Did the cancellation of Microsoft Courier demotivate 200 employees?

Predictably Irrational” is one of my favorite non-fiction books and it’s author Dan Ariely, an esteemed behavioral economist, recently gave a TEDx presentation about the motivations of work beyond just money. Although the presentation itself holds a lot of merit, I want to draw attention to his interesting story of an unnamed “big software company in Seattle”.

Due to the timing, location and scale of the operation described, I believe the story to be of the infamous Microsoft “Courier” skunkworks project which was officially confirmed and cancelled in 2010.

According to Dan, he visited the team a week after the CEO, presumably Steve Ballmer, cancelled the project and shared this behind-the-scenes insight of that team’s dampened spirits.

The story starts at 7min46sec into the video (embedded below for your convinience)

…I went to talk to a big software company in Seattle. I can’t tell you who they were, but they were a big company in Seattle. And this was a group within this software company that was put in a different building. And they asked them to innovate and create the next big product for this company. And the week before I showed up, the CEO of this big software company went to that group, 200 engineers, and canceled the project. And I stood there in front of 200 of the most depressed people I’ve ever talked to.

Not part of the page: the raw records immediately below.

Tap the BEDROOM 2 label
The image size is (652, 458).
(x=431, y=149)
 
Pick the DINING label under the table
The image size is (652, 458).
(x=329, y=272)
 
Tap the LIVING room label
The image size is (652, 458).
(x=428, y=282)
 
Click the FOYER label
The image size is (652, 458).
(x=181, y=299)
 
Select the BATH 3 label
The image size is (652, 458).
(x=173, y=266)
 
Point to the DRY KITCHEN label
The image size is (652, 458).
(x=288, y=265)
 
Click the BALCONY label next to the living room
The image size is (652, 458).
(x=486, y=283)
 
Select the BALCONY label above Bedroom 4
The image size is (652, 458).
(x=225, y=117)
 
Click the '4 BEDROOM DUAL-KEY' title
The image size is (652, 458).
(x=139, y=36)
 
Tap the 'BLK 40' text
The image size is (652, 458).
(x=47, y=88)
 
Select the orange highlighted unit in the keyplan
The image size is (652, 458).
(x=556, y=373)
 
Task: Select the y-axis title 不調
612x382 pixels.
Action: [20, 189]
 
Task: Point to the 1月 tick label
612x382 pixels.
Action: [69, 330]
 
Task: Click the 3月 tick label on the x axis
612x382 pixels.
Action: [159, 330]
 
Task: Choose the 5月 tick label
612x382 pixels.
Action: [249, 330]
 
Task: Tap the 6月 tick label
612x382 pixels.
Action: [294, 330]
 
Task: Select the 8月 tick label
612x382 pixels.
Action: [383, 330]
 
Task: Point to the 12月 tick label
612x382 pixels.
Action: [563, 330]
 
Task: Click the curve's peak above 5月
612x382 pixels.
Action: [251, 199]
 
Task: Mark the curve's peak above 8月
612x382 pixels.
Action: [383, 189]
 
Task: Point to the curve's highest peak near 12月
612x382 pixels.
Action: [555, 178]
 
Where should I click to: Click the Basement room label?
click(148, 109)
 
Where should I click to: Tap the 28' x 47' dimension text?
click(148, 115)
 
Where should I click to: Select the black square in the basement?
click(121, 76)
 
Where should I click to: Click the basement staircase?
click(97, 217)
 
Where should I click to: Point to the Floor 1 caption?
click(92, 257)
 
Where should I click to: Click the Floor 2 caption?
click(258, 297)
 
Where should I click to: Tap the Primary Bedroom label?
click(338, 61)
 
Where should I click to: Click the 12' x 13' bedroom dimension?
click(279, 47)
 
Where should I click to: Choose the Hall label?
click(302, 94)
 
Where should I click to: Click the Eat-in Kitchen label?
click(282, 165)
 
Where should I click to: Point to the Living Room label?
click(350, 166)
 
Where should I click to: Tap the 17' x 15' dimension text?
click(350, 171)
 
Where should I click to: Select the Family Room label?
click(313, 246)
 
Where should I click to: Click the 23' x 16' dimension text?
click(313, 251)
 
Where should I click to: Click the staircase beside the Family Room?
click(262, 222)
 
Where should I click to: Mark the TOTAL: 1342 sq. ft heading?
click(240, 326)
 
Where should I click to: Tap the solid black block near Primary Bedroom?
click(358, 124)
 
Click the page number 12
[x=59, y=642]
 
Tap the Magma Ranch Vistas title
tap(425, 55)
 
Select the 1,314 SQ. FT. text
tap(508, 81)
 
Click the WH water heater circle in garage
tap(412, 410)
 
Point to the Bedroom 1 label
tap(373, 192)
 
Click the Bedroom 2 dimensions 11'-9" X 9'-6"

If the project was indeed the Courier, then the abrupt cancellation appears to have had a huge impact on the team of 200 that is claimed to have worked on the project. Employees later showed up to work later, went home earlier and even splurged more at the company’s expense.

Of course Dan also has some informal advice for the CEO,

…And I think the CEO basically did not understand the importance of meaning. If the CEO, just like our participants, thought the essence of meaning is unimportant, then he [wouldn’t] care. And he would tell them, “At the moment I directed you in this way, and now that I am directing you in this way, everything will be okay.” But if you understood how important meaning is, then you would figure out that it’s actually important to spend some time, energy and effort in getting people to care more about what they’re doing.

12 insightful thoughts

  1. I’m a little disturbed that this wasn’t readily apparent to everyone. “Your project was canceled, do you still feel motivated to work?”

    Of course not… their project was just canceled.

  2. @Steve, unfortunately that is something a lot of managers are not aware of. They don’t see the “lower” workers as people, but as resources, as cogs in their machine that does things for them as directed. In my last job that is literally what we were called, “resources”. Not people, not developers, not team members, not employees, but “resources”. They feel it is fine to move people around and change direction at a moments notice and that’s just part of the job.

  3. Well duh. An ogre is running Microsoft. what do you expect?
    More divorces at that company than any other.
    They run their employees hard and extinguish creativity.

    The only place where creativity is fostered is in the legal department.
    Anything crafty to lock in or steal ideas is rewarded highly.

  4. Why don’t they just fire Balamer! He is easily the dumbest CEO outthere! Ballmer has scewed alot up for MS!

  5. Steve Ballmer should get the award for doing all the wrong things ever in a CEO’s career. How to ruin a successful company. Microsoft has been blinded by the greed that often plague CEOs who are more a used-car salesman than technical visionary. Such CEOs engage in brutish tactics to hit their numbers, without consideration for why the company was so successful to begin with. History is littered with companies that follow this path: visionary founder grows it into a power-house, leaves to tend to family or billion $ philanthropic foundation,and while he is gone, his #2, an operations person, not a visionary, precedes to rape the goodwill of its customers.

  6. Interesting story, but rather onesided. I wonder what the morale would be like if they had sunk many more man-hours and dollars into the project only to see it tank.

  7. Also, I love how all the above comments conveniently ignore that the whole “Create a magic team in the special building to explore and create the next big product” thing happened under Ballmer’s watch as well. Would they have even been able to begin working on a project like this under a different CEO? You have no way of knowing.